GIVEN EXERCISE → Recast the lines of the listing below, from the line containing "773x512 pixels. Task: Open APP OPTIONS" through the line containing "The width and height of the screenshot is (550, 308).", inclusive, as a Markdown table with the columns Row and Line. Number each line in the Row column and omit blank lines.

MATERIAL FOR THE TASK →
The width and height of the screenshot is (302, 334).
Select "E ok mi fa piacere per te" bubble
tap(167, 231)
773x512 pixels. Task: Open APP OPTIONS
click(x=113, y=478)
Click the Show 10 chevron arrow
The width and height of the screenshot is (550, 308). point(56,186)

--

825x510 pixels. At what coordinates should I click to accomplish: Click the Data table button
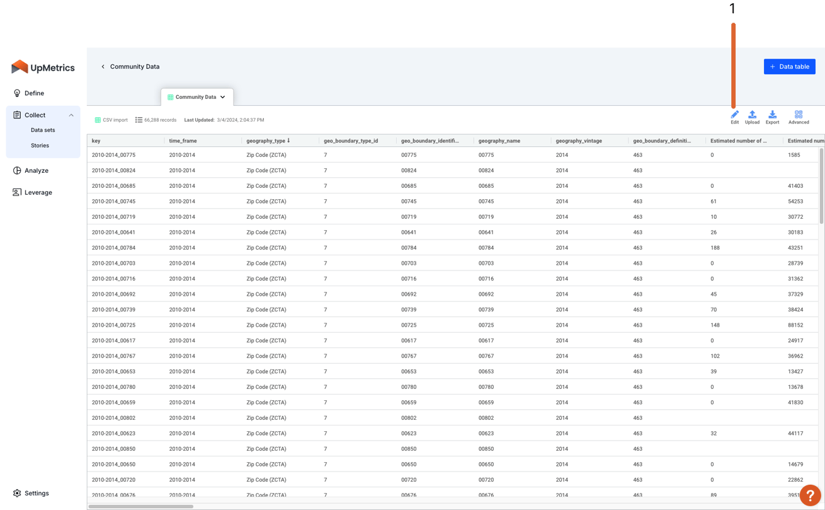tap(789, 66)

THE COMPLETED TASK →
| Row | Line |
|---|---|
| 1 | 773x512 pixels. Task: Open APP OPTIONS |
| 2 | click(x=113, y=478) |
| 3 | Click the Show 10 chevron arrow |
| 4 | The width and height of the screenshot is (550, 308). point(56,186) |